Baby-Friendly Work Environments
Some companies are more family friendly than others, offering phase-back programs that allow you to ease gradually back into work—like working part time for up to six months—rather than dive into a five-day workweek from day one.
“Companies understand that they are most vulnerable to losing employees after maternity leave,” says Suzanne Riss, editor-in-chief of Working Mother magazine. “Because it costs more money to replace them, it is in their best financial interest to help mothers make the transition. In return, working mothers end up feeling more loyal to their employers for taking care of them.”
If possible, meet with your boss prior to returning to see what arrangements can be made to ease your transition. In addition to a phase-back program, for example, ask that you not be scheduled for overtime during the first three months. If you plan to pump, inquire about establishing a designated lactation room. Or gather research about the cost-versus-benefits of developing an on-site daycare center and present your findings. Hopefully, one of your requests will be granted. Regardless, it never hurts to speak up.
Whether or not your company offers such benefits, is important to appear positive and professional during the first month back at work. If you don’t feel very upbeat, a certain amount of acting may be necessary. Maintaining a professional posture does not mean pretending that your baby does not exist, however: It’s perfectly appropriate to share baby photographs and stories with your colleagues in the first day or two, but then get down to business.
Being a Working Mom Gets Easier
If you feel teary while in the office, don’t let your emotions take over. Though it might be tempting to hide out in your office, you need to make your presence known in order to stave off the out-of-site-out-of-mind effect, which could hamper your career growth in the long run. Talking to a fellow working mom who has been in the same shoes may provide an emotional release.
When Sarah Hutter, an executive editor at a large media company, asked her mommy friends what to expect upon returning to the office, she was told, “It gets better.” She didn’t believe them. “They tried to convince me that my son would be happy and well cared for, but you just don’t know that until you have gone through it,” she says.
When Sarah felt like breaking down at the office, she sought the support of a fellow working mother who assured her that it would, indeed, get easier over time. At home, her husband comforted her with a series of reality checks. Yes, she could trust the babysitter. Yes, the baby was fine. And yes, her baby still knew his mother.

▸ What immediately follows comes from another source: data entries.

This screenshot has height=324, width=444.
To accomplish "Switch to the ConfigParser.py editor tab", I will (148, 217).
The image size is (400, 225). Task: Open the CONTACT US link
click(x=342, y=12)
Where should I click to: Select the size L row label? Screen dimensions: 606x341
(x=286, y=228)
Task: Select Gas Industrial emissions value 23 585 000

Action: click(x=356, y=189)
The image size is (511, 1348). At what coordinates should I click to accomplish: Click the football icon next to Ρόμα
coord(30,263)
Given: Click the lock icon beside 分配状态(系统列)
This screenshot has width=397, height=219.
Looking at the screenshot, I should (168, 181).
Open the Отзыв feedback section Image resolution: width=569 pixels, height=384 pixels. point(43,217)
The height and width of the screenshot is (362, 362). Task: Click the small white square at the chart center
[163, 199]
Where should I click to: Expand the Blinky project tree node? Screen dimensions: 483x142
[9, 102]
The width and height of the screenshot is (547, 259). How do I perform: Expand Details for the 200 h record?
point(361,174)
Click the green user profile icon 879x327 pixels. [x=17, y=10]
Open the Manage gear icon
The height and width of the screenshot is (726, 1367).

By the end of the third week, Sarah began to see a light at the end of the tunnel. Though she still has her “meltdown moments,” she enjoys the balance between work and motherhood. “There are more days than not that I come home feeling really happy with my situation. It just feels like I’m getting the best of both worlds,” she says.
There is no set schedule, but adjusting to life back at the office after bonding with baby takes time. “It is the rare mother who can juggle the worlds of work and home with contentment and ease from day one,” says Landow. “Most women should expect to feel shaky for at least two weeks following maternity leave. It takes time to re-establish yourself at work and settle into your new role and routine at home.”
Having successfully made it through the first 30 days of returning to work after maternity leave, Sarah is happy to share her advice. “I think it’s a lot to take on all at once,” she says. “Cry if you feel like crying, but know that it really does get better.”